A Supermarket Is Interested In Finding Out Whether The Mean
A Supermarket Is Interested In Finding Out Wheather the Mean Weekly Sa
A supermarket is interested in finding out whether the mean weekly sales volume of Coca-Cola differs based on shelf placement. Specifically, the supermarket wants to compare sales when soft drinks are displayed on the top shelf versus the bottom shelf. They selected ten stores randomly from the chain, with five stores using the top shelf display and five stores using the bottom shelf display. Assuming that the sales volume data are normally distributed with equal population variances, the analysis aims to determine the degrees of freedom for the comparison and the critical values at a significance level of 0.01.

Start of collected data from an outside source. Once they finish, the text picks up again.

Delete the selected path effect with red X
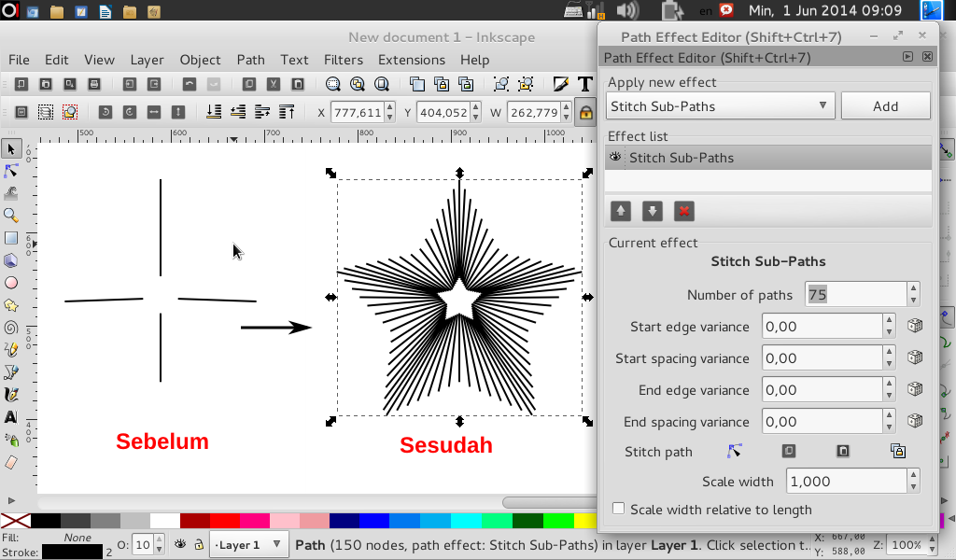956x560 pixels. (x=682, y=212)
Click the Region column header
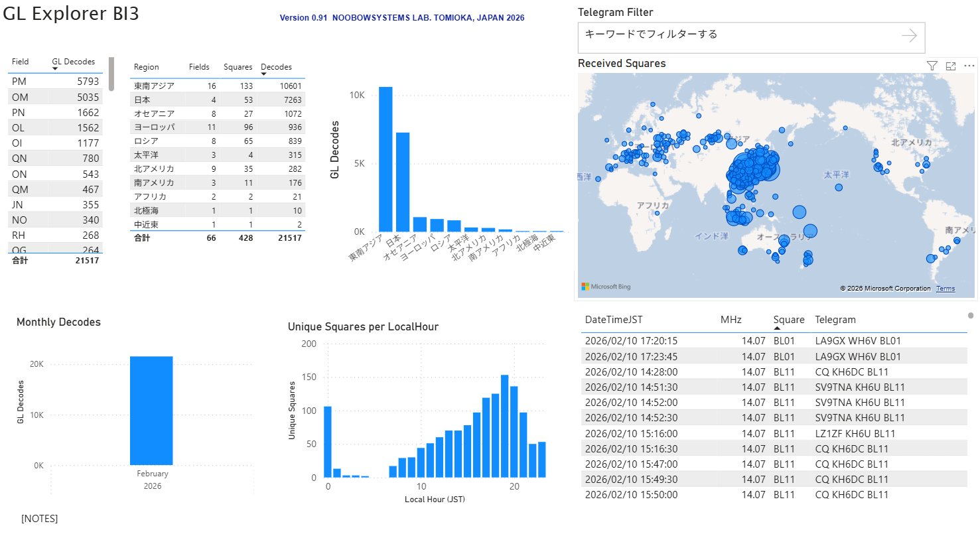This screenshot has width=980, height=538. click(146, 67)
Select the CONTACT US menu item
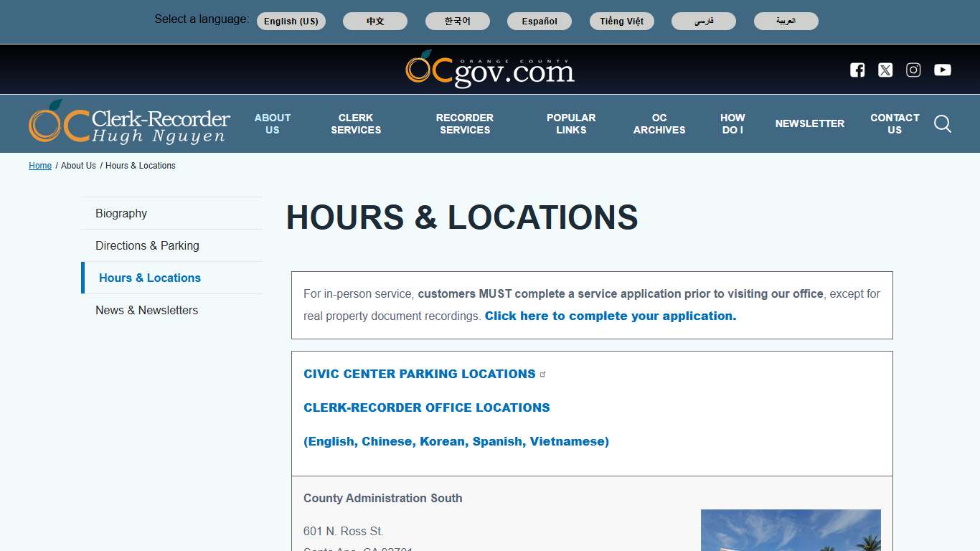Image resolution: width=980 pixels, height=551 pixels. pos(895,123)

Paper For Above instruction
The study conducted by the supermarket involves a comparative analysis of weekly sales volumes of Coca-Cola based on shelf positioning within retail stores. This involves a classic application of inferential statistics, particularly the independent samples t-test, to examine whether the observed differences in means are statistically significant. Key to this analysis are the assumptions of normality and equal variance, which underpin the validity of the t-test in this context.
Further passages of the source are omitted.